= Simon Jeffery =

American businessman

Simon Jeffery is the chief publishing officer of ngmoco's Plus+ Publishing group.

Similar to EA Publishing Partners group, Plus+ Publishing is a combined technology, App Store publishing and custom support play for iPhone and iPod touch developers. It will launch its first products with the rollout of the 3.0 operating system for those devices. Prior to this, Jeffery was the president of Sega of America from 2004 to 2009. He was president of LucasArts between 2000 and 2003, and a director at the company for three years beforehand. Prior to joining LucasArts, Jeffery worked in a number of marketing, business and development roles for Virgin Interactive and Electronic Arts.

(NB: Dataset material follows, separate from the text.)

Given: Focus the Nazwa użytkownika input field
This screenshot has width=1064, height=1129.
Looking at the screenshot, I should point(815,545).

At Sega, Jeffery plans to recruit Western development houses to work with Japanese Sega IP and strengthening Sega's game production in the West in general. At E3 2008 Jeffery told Sega fans there is not going to be a new console from Sega, and no current plans to develop a Shenmue 3. This kills off hope of a Dreamcast 2 and downheartens many Sega fans who still believed it would happen.

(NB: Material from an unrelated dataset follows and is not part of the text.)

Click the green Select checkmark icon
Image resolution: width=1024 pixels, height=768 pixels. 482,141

Jeffery's main accomplishment during his tenure at LucasArts was forging new relations with external developers to fully develop the Star Wars gaming IP, such as Pandemic Studios, Planet Moon Studios, The Collective, Raven Software and BioWare. Several of LucasArts' most revered and successful Star Wars games were launched during this period, including Rogue Squadron, Jedi Knight II, Star Wars: Battlefront, and Knights of the Old Republic.

However, his goal of turning around a creative original IP slump at the company was never fully realized. According to Jeffery, LucasArts had too heavily relied on its Star Wars license, but successful new IP failed to materialize. Games such as Gladius and RTX Red Rock did not achieve critical acclaim or great sales; follow-ups to classic LucasArts adventure games, Full Throttle: Hell on Wheels and Sam & Max: Freelance Police were cancelled, to much dismay of the fans. (An online petition to save Freelance Police got over 31000 signatures.)

Simon Jeffery later became the subject of several fan animations in the LucasArts fan community, often depicted as a Jesus-like figure. Jeffery is a big Star Wars fan and once claimed to have seen A New Hope 93 times.